My piece is up at the
American Thinker. A slice:
This political season has become especially emotion-driven. That may be understandable for the general public, for whom politics is neither a passion nor a preoccupation, but it is another matter when our “elite” who shape public opinion and whom we expect to elevate public discourse promote non-thinking.
Consider three examples.
First is a leading editorialist who excoriated various Republicans for their support of Donald Trump, whom the author labels a “dangerous fascist:”
I am talking, for example, about Sen. Marco Rubio, who in the primary called Trump an "erratic individual" who must not be trusted with nuclear weapons -- and then endorsed him for president.

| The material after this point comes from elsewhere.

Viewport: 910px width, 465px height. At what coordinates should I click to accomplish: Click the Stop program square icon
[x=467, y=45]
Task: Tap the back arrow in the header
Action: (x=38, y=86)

I am talking about Sen. Ted Cruz, who called Trump a "pathological liar" and "utterly amoral" -- and then endorsed him for president, even though Trump never apologized for threatening to "spill the beans" on Cruz's wife and suggesting Cruz's father was involved in the assassination of President John F. Kennedy.
Most of all, I'm talking about House Speaker Paul Ryan, a man whose pained, blue eyes suggest he desperately wants to cry for help. He's a man who runs around the country pathetically trying to pretend that Trump does not exist and that the key issue is his congressional caucus' "Better Way" agenda. And he's a man who, of his own free will, seeks to help Donald Trump become president.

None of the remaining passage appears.